— ARTICLE —

Table 1.1. Selected billionaires’ space investments
Billionnaire |
Company |
Space investment |
Activity |
---|---|---|---|
Bill Gates |
Microsoft |
Kymeta |
Data |
Jeff Bezos |
Amazon |
Blue Origin |
Launch |
Mark Zuckerberg |
|
SETI |
Data |
Larry Page |
|
Planetary Resources |
Mining resources |
Sergey Brin |
|
SpaceX |
Launch / data |
Li Ka-Shing |
CK Hutchinson |
Windward |
Mining resources |
Ma Huateng |
Tencent |
Moon Express |
Launch |
Sheldon Adelson |
Las Vegas Sands |
SpaceIL |
Launch |
Paul Allen |
Microsoft |
Stratolaunch |
Launch |
Elon Musk |
Tesla |
SpaceX |
Launch / data |
Eric Schmidt |
|
Planetary Resources |
Mining resources |
Ricardo Salinas |
Grupo Elektra |
OneWeb |
Data |
Richard Branson |
Virgin Group |
Virgin Galactic |
Launch |
Lynn Schusterman |
Samson Investment |
SpaceIL |
Launch |
Yuri Milner |
DST Global |
Planet |
Data |
Marc Benoiff |
SalesForce |
Taranis |
Data |
Source: Bryce Space & Technology (2017[19]), Start-Up Space 2017: Update on Investments in Commercial Space Ventures.
As a final indication of changes in private financing, new exchange-traded funds, which usually contain various types of investment instruments, are increasingly including stocks from space-related companies. Stocks in aerospace and defence companies have for many years formed attractive portfolios in investment funds, but the specific focus on space is relatively recent. Further interest from the investment community may come if the capital formation of some of the more successful space companies from Table 1.1 eventually moves into the public market.

— TO BE DONE —
a. Could you reproduce the stretch of the billionaires' space investments text from "As a final indication" through "the public market." word for word?
b. Can you carry on the text about billionaires' space investments, picking up after its last sentence?

— DATA SECTION —
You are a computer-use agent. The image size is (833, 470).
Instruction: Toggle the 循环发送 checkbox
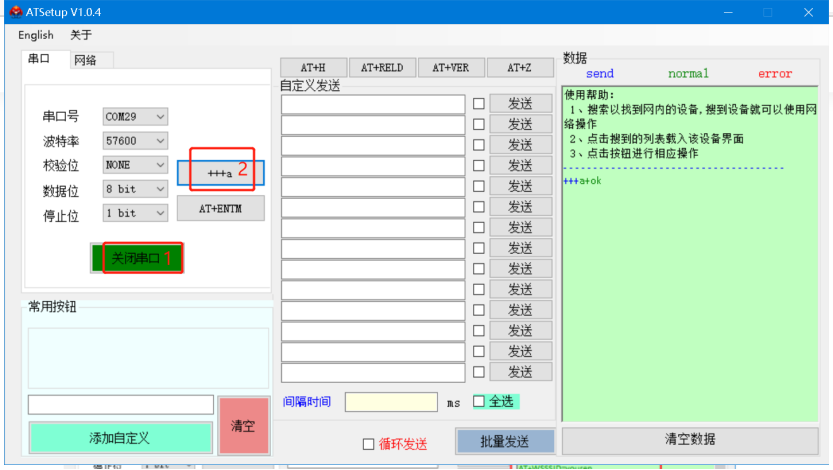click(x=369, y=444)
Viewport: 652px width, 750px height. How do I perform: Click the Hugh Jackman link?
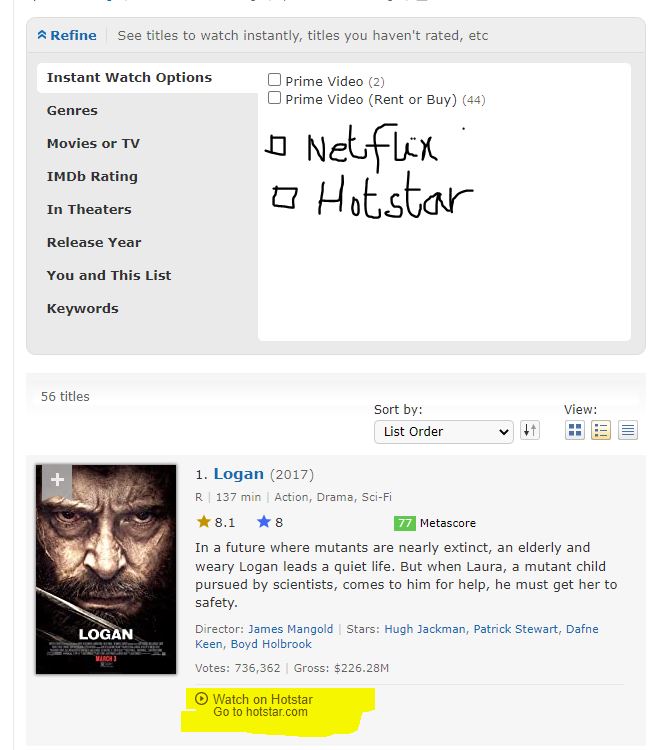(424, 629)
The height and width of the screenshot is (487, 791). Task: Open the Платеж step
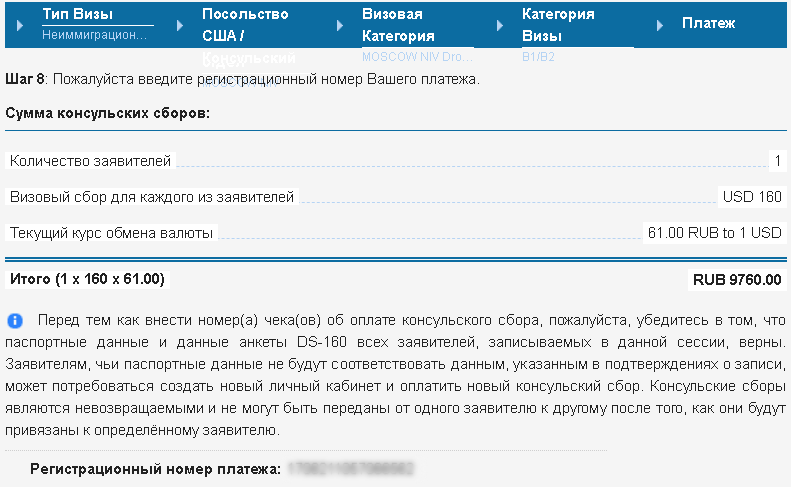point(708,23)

— WRITTEN RESPONSES —
a.
As a final indication of changes in private financing, new exchange-traded funds, which usually contain various types of investment instruments, are increasingly including stocks from space-related companies. Stocks in aerospace and defence companies have for many years formed attractive portfolios in investment funds, but the specific focus on space is relatively recent. Further interest from the investment community may come if the capital formation of some of the more successful space companies from Table 1.1 eventually moves into the public market.

b.
Despite positive trends, sustained access to finance will remain a challenge for a majority of established and new players in the space sector. Hardened international competition between incumbents, the acceleration of the rollout of new technological solutions, and the apparition of ever-more newcomers with yet unproven business models continue to affect the investment landscape.
Actual returns on investments are still to come for most space ventures that have received capital in the past five years. Long lead times represent an inherent issue for most space activities, as manufacturing processes and launch to orbit take time. These constraints may be increasingly alleviated thanks to major impacts of digitalisation on manufacturing and production processes (impacting satellites, rockets, ground systems) (see Chapter 4). But these are changes still very much in the making. Also the enthusiasm surrounding new space activities may have created possible ‘economic bubbles’. Consolidation and buy-outs are expected in the next two years for many competing space start-ups, especially in the small launcher segment where several dozens of actors are currently being financed. The hype concerning the space economy is discussed in the next section.
The space economy: Hype and market realities
In the past five years, many public and private actors have begun investing in space activities. In parallel, some are developing new business proposals, based on the combination of space and digital technologies coming to market (e.g. miniaturised space systems, big data analytics). With new space systems coming of age and stimulating fresh entrepreneurial approaches shaking the industry, a certain hype surrounding the space economy has emerged.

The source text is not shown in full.